• **PROVIDED PASSAGE**:
#####

As I argue in The War on Learning (2014), it is often not really disrespect for academic integrity or academic honesty that aggravates educators. It is academic labor. Some students don’t invest their labor in the learning enterprise and faculty feel that they must take on more labor in the interest of fairness. Unfortunately, just like a timeclock, it is difficult to always establish who is on the job and when. And we as faculty might not want our own time-stamped feedback practices to be visible to students.
Anna Mills:
As in so many other domains like parenting and work, supporting intrinsic motivation goes a long way, but some form of accountability is still needed. Whether or not we allow use of AI, teachers do need to know what a student wrote in order to meaningfully assess and respond. AI misuse is less likely if pedagogy supports student motivation, a sense of belonging, and support to weather the ups and downs of writing processes. However, even with the best pedagogy, some temptation to take shortcuts with AI will remain when students feel insecure or under pressure. We can’t prevent all such misuse, but we can significantly reduce it by making it more of a hassle.
I have been incorporating process tracking in a limited form into my writing classes for the last year and a half. According to a recent poll I did on X, educators are split on this topic, but it seems to me a much better approach than AI text detection, which is inaccurate, likely biased, easily circumvented, and not transparent. Accountability doesn’t have to mean an adversarial relationship; I try to approach it in a spirit of collaborative reflection. If a report shows a big copy/paste or only a few minutes of time spent, I meet with the student to understand what happened. If they tell me they used their phone to dictate something, we discuss the content a little, and then I generally take their word for it. If it seems they did misuse AI, I offer them a chance to rewrite. Going forward, I want to find a way students can comment in the margin of their process report so it helps them reflect on the strategies they used and how they worked with sources or AI.

#####

• **CHECK YOUR UNDERSTANDING**:
**1)** In the passage on academic integrity and AI, rewrite the part that begins at "As I argue in" and ends after "visible to students.", replacing "faculty" with "instructors".
**2)** Continue the passage on academic integrity and AI from its last sentence.

#####

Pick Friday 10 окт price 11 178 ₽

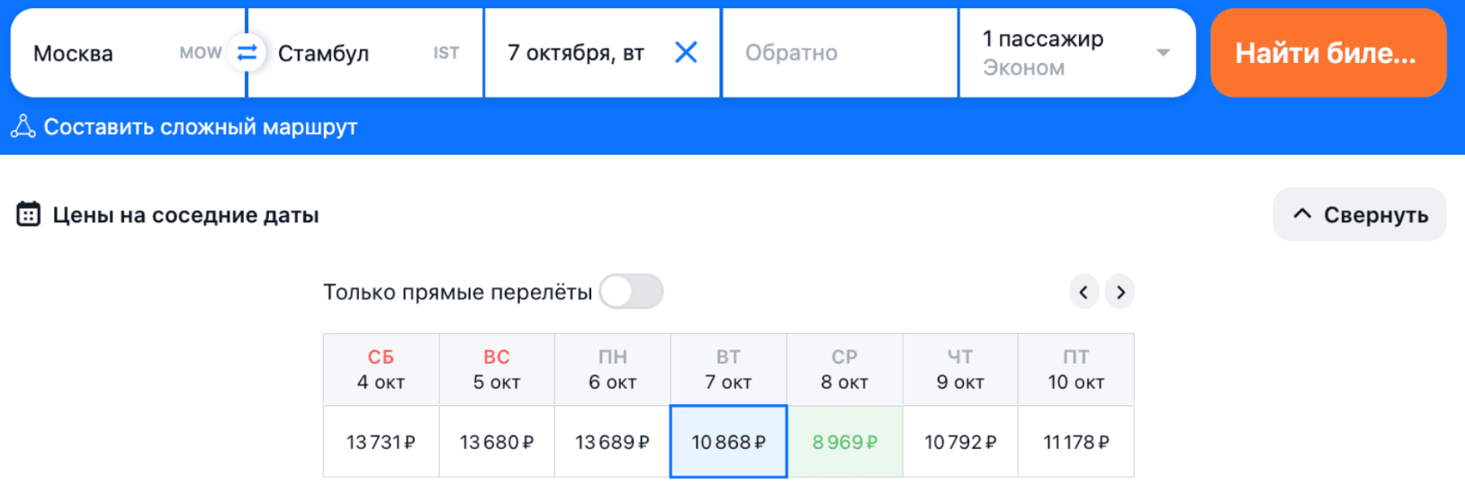click(x=1076, y=442)
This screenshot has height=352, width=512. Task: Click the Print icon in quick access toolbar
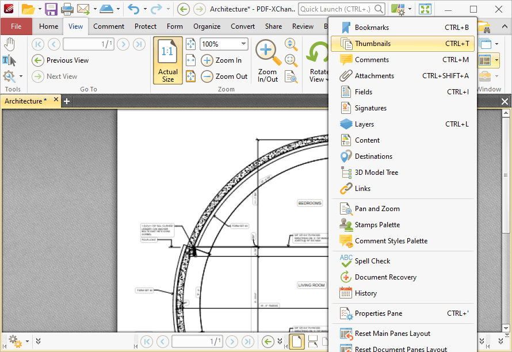pos(67,9)
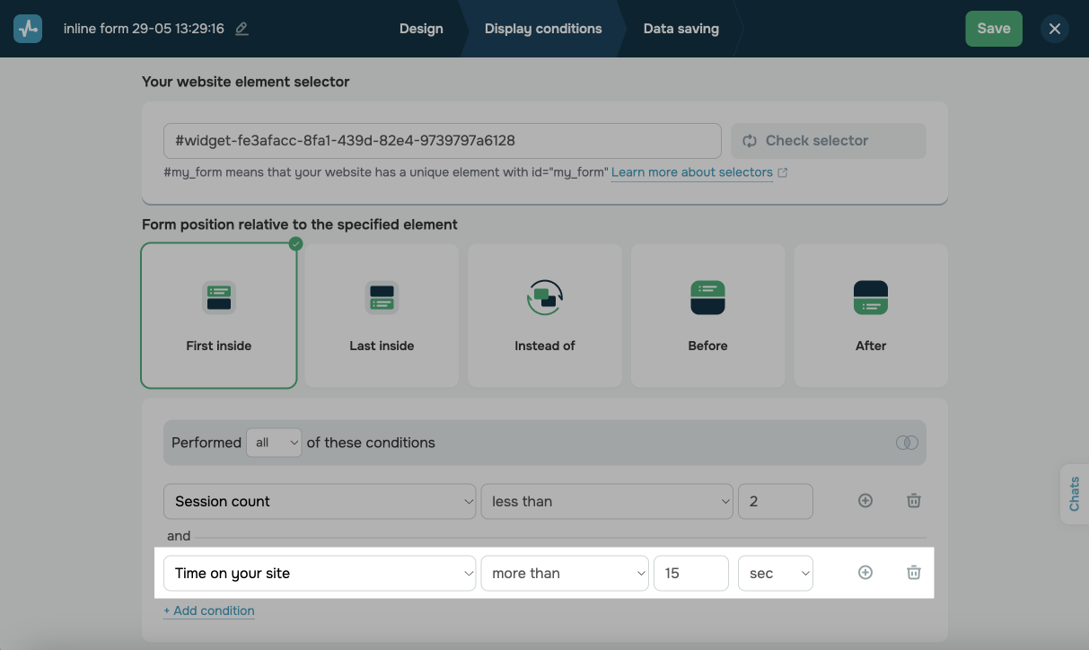The image size is (1089, 650).
Task: Open the Chats side panel tab
Action: [1075, 494]
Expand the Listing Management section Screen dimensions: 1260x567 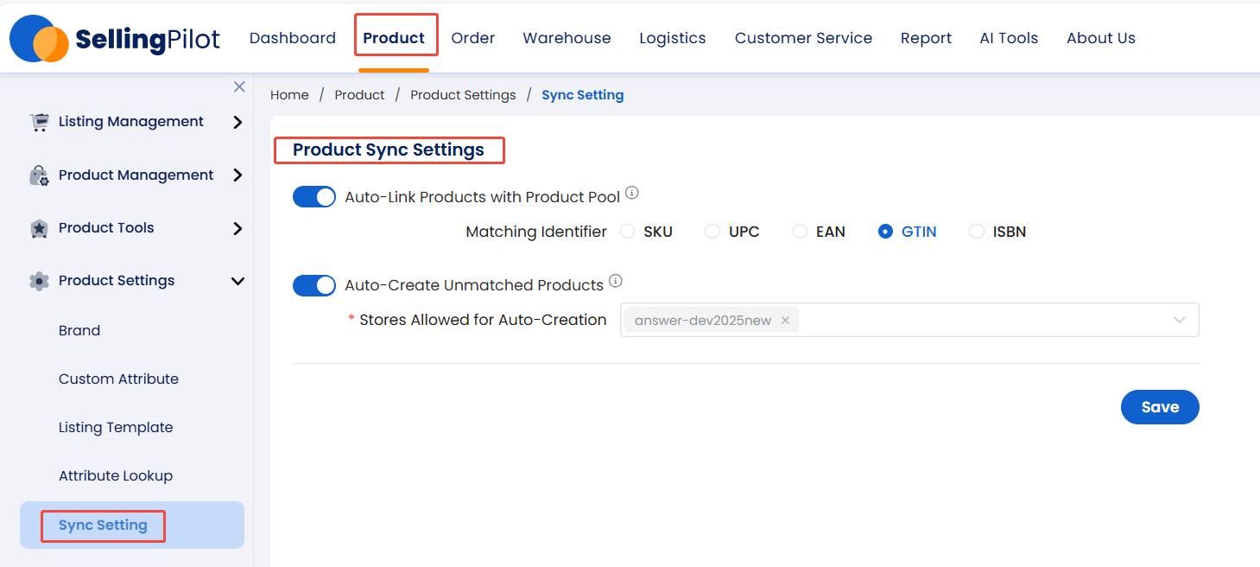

#####

• **TASK ANSWERS**:
**1)**
As I argue in The War on Learning (2014), it is often not really disrespect for academic integrity or academic honesty that aggravates educators. It is academic labor. Some students don’t invest their labor in the learning enterprise and instructors feel that they must take on more labor in the interest of fairness. Unfortunately, just like a timeclock, it is difficult to always establish who is on the job and when. And we as instructors might not want our own time-stamped feedback practices to be visible to students.

**2)**
We don’t consider in-class writing to be surveillance, and I hope we can establish norms for process tracking that are parallel to the kind of observation we do in class. In my class, students see their writing process report first, and I ask them to share only total time spent, which text was typed and which was copied and pasted, and how Grammarly was used–not early versions or timestamps. As with in-class writing, we need to provide accessible alternatives. I offer to work out another way of showing a student’s process, such as an extra conference with me, if the student is not comfortable with process tracking.
This semester, several students have shared with me that they have cheated with AI in the past, and they see other students cheating with it. Acknowledging that this is tempting and asking for some transparency is reasonable. I’m trying to send the message that their learning matters to me, and I want to know their words are theirs.